Namun, hingga saat ini, tidak ada bukti atau laporan resmi yang mendukung klaim tersebut. Pihak berwenang, termasuk Badan Nasional Keamanan Sistem Informasi (ANSSI), secara tegas menyatakan bahwa informasi itu merupakan bagian dari upaya disinformasi yang terstruktur dan terorganisir.
Penyebaran rumor ini terjadi di tengah meningkatnya ketegangan politik. Presiden Alassane Ouattara disebut-sebut berencana mencalonkan diri kembali untuk masa jabatan keempat, meskipun konstitusi membatasi masa jabatan presiden hanya dua kali. Amandemen konstitusi tahun 2016 sebelumnya memungkinkan dia mencalonkan diri pada 2020, dan kini memicu spekulasi untuk maju kembali pada 2025.
Situasi menjadi semakin rumit ketika oposisi utama, Tidjane Thiam, dilarang maju sebagai calon presiden karena alasan kewarganegaraan ganda. Meski telah melepaskan kewarganegaraan Prancis pada awal 2024, pendaftarannya sebagai pemilih dianggap tidak sah karena saat itu masih memegang paspor asing.
Thiam menyebut keputusan tersebut sebagai langkah politis. Ia sebelumnya menjabat sebagai CEO Credit Suisse dan kini menjadi pemimpin Partai Demokrat Pantai Gading (PDCI). Meski belum memastikan pencalonannya kembali, Thiam menegaskan komitmennya untuk terus terlibat dalam politik nasional.
Rumor yang beredar bahkan menyebut bahwa Kepala Staf Angkatan Darat Lassina Doumbia telah meninggal dan Presiden Ouattara menghilang. Namun, semua kabar itu dibantah. Ouattara terlihat aktif menjalankan tugas, termasuk memimpin rapat kabinet dan menghadiri acara resmi bersama Presiden Togo.
Pantai Gading memiliki sejarah panjang konflik pasca pemilu. Pada 2010, perselisihan hasil pemilu antara Laurent Gbagbo dan Ouattara berujung perang saudara, yang menewaskan ribuan orang. Gbagbo kemudian diadili oleh Mahkamah Pidana Internasional (ICC), meski akhirnya dibebaskan.

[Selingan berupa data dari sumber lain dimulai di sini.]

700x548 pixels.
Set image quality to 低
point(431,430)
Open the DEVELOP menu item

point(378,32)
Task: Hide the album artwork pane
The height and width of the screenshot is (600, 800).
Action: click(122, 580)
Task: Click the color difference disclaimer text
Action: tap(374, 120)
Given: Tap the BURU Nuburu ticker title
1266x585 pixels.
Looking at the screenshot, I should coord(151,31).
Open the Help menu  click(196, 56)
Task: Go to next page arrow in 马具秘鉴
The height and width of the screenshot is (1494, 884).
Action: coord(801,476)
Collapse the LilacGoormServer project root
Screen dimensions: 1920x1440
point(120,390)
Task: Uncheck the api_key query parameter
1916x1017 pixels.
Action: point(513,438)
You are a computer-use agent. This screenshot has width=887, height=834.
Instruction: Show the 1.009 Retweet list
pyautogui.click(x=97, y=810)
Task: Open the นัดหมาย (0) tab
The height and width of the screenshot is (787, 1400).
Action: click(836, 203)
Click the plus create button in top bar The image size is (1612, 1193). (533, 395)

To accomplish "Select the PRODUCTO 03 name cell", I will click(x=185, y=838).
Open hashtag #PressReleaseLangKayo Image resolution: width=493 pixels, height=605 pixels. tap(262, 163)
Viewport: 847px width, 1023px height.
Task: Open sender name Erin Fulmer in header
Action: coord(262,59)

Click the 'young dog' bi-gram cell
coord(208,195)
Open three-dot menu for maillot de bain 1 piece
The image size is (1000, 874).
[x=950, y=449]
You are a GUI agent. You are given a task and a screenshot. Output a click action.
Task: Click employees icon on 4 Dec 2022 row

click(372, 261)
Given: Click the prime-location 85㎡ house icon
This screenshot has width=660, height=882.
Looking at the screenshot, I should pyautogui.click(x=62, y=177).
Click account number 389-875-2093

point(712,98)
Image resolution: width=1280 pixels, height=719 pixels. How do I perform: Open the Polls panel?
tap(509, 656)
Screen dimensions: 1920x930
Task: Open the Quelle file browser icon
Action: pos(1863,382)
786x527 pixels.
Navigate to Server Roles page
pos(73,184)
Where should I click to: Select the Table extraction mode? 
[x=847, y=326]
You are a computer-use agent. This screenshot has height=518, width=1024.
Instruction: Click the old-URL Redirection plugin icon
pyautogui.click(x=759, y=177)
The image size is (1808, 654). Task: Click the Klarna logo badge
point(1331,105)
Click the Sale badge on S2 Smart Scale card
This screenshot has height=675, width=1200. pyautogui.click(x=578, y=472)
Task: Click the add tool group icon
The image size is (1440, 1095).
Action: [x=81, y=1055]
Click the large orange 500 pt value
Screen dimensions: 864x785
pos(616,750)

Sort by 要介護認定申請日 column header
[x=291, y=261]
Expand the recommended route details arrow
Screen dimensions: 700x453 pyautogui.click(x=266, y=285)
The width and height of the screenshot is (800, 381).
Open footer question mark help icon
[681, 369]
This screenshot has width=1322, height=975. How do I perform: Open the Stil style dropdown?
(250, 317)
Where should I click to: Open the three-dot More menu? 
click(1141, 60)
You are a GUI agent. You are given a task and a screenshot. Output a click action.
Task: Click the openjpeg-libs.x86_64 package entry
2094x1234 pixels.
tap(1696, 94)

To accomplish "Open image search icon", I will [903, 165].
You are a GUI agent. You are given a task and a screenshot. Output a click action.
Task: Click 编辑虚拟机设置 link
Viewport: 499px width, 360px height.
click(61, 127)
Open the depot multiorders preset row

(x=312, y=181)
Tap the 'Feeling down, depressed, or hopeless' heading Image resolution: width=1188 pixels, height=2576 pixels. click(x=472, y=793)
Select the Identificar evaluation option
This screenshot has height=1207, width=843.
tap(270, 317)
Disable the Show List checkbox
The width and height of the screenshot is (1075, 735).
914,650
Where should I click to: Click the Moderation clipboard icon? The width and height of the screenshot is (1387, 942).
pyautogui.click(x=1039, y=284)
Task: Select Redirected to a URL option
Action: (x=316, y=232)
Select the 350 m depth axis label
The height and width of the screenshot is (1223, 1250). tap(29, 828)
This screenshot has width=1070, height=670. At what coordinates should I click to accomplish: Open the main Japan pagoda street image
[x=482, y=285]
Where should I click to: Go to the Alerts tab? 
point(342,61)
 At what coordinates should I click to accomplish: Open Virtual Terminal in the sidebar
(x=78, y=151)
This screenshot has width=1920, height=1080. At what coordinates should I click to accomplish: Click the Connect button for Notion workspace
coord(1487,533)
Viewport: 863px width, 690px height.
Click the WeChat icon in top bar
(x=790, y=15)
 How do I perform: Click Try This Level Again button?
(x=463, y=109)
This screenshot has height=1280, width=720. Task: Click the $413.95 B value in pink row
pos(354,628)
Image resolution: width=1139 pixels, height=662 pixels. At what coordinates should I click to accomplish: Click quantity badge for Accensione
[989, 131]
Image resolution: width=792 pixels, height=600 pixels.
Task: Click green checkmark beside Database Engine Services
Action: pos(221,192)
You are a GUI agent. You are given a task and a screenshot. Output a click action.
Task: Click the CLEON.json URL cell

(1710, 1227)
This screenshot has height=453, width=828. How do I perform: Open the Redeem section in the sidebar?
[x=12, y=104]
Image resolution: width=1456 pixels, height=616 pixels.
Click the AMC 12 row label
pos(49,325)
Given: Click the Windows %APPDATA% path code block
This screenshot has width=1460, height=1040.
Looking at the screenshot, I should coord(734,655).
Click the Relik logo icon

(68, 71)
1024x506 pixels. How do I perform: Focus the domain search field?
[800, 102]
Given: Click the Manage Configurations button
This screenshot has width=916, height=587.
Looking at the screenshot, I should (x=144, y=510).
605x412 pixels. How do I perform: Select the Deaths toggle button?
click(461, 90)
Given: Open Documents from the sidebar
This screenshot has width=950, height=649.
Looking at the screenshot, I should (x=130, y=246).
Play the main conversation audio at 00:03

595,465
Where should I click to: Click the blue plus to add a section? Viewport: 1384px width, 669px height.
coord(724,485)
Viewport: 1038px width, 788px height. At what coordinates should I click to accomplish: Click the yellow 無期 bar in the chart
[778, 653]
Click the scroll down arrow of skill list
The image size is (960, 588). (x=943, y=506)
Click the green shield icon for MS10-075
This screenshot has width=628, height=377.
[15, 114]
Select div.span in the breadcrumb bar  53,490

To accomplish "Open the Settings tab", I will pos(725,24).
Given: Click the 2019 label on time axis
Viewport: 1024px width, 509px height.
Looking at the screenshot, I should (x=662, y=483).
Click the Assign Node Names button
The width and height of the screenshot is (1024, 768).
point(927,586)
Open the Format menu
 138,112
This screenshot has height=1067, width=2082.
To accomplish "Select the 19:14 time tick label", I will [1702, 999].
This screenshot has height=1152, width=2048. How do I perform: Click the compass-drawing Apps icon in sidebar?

Beberapa tokoh oposisi kini dilarang mencalonkan diri karena persoalan hukum, termasuk Gbagbo dan Thiam. Sementara itu, partai penguasa RHDP telah menyodorkan nama Ouattara untuk kembali maju, meskipun ia belum secara resmi mengumumkan pencalonannya.
Analis politik mencermati meningkatnya ketidakpercayaan terhadap institusi politik serta adanya dukungan terhadap pemimpin militer muda dari negara-negara tetangga seperti Mali dan Burkina Faso, yang dikenal anti-Prancis.
Presiden Ouattara mendapat pujian atas kestabilan ekonomi selama satu dekade terakhir dan upaya rekonsiliasi nasional, termasuk menyambut kembali Gbagbo pada 2023. Namun, ia juga dikritik karena dianggap menekan oposisi dan terlalu dekat dengan Prancis, yang oleh sebagian warga dianggap sebagai kekuatan kolonial.
Selain Thiam, nama-nama lain yang muncul sebagai bakal calon presiden termasuk Pascal Affi N'Guessan dari FPI dan Simone Gbagbo dari Gerakan Generasi yang Mampu. Simone, yang juga mantan ibu negara, pernah divonis 20 tahun penjara, namun kemudian dibebaskan demi rekonsiliasi nasional.
Dengan meningkatnya ketegangan politik dan maraknya informasi palsu, Pantai Gading kini berada di ambang krisis politik menjelang pemilu Oktober 2025.